§ **Data for review**:
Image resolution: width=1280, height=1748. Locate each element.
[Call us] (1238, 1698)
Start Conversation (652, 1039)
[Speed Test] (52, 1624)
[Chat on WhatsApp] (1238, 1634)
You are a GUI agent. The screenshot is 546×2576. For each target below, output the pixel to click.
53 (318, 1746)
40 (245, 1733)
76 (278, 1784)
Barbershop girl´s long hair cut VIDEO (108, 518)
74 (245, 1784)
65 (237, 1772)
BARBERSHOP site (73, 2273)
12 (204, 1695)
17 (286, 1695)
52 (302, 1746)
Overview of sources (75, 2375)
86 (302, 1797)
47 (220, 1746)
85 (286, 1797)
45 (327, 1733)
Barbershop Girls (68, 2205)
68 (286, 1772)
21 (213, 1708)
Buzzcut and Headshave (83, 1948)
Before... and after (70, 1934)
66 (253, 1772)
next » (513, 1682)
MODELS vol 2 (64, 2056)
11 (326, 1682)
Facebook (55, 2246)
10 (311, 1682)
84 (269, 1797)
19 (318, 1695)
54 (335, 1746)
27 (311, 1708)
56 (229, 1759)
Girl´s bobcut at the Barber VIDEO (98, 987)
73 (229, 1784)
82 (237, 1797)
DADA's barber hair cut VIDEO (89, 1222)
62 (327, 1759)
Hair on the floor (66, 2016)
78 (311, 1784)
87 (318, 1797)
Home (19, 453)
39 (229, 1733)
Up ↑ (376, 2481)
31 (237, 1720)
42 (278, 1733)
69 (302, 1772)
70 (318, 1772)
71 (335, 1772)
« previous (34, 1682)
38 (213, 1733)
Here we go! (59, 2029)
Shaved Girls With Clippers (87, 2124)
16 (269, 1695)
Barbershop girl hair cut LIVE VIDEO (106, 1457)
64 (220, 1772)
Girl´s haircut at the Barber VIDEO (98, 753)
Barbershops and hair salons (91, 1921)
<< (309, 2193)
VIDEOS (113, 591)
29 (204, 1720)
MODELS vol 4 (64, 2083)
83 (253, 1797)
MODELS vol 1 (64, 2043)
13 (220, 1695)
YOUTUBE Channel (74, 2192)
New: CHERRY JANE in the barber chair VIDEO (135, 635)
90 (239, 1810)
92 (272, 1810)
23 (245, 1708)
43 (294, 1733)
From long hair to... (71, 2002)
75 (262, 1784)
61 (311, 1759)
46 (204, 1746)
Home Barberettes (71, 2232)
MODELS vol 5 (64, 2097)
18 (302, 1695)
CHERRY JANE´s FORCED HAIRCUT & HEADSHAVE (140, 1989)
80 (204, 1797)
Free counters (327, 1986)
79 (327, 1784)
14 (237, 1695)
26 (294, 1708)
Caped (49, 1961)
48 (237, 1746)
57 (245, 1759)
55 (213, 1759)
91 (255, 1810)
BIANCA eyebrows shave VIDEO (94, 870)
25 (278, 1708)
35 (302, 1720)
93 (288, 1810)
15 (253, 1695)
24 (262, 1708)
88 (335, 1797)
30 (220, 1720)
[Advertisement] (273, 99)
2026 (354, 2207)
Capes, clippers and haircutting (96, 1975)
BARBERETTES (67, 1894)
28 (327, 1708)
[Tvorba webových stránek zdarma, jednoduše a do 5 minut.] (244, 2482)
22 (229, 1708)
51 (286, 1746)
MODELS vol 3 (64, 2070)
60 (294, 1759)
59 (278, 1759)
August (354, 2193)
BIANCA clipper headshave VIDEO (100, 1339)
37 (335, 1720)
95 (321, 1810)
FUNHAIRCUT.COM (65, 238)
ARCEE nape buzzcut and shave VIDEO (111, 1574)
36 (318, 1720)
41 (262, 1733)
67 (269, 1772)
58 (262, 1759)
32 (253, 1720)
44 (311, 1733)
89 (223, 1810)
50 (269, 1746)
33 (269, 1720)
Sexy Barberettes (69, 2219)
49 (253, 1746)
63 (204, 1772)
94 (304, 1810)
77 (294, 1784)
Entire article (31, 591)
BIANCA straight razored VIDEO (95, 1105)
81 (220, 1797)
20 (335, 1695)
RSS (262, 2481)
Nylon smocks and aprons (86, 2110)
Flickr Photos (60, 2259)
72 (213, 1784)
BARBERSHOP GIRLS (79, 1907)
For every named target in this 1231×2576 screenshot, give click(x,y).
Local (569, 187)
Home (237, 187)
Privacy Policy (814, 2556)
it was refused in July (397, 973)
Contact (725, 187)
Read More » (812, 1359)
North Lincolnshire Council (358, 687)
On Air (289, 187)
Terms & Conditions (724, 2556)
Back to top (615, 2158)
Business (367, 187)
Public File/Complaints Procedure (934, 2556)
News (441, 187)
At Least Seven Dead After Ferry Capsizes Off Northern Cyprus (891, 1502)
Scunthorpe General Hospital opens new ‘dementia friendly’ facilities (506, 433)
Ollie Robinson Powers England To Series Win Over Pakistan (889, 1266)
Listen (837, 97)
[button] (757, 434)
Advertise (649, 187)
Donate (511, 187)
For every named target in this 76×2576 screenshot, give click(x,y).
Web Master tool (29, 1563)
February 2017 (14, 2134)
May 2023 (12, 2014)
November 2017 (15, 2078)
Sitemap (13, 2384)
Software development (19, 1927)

§ **What is required**: Everything from the line with "previous (34, 1682)" through the line with "29 (204, 1720)" should be written out exactly as it appears above, end lines included, and nothing outside that range.

§ **Reply**:
« previous (34, 1682)
38 (213, 1733)
Here we go! (59, 2029)
Shaved Girls With Clippers (87, 2124)
16 (269, 1695)
Barbershop girl hair cut LIVE VIDEO (106, 1457)
64 (220, 1772)
Girl´s haircut at the Barber VIDEO (98, 753)
Barbershops and hair salons (91, 1921)
<< (309, 2193)
VIDEOS (113, 591)
29 (204, 1720)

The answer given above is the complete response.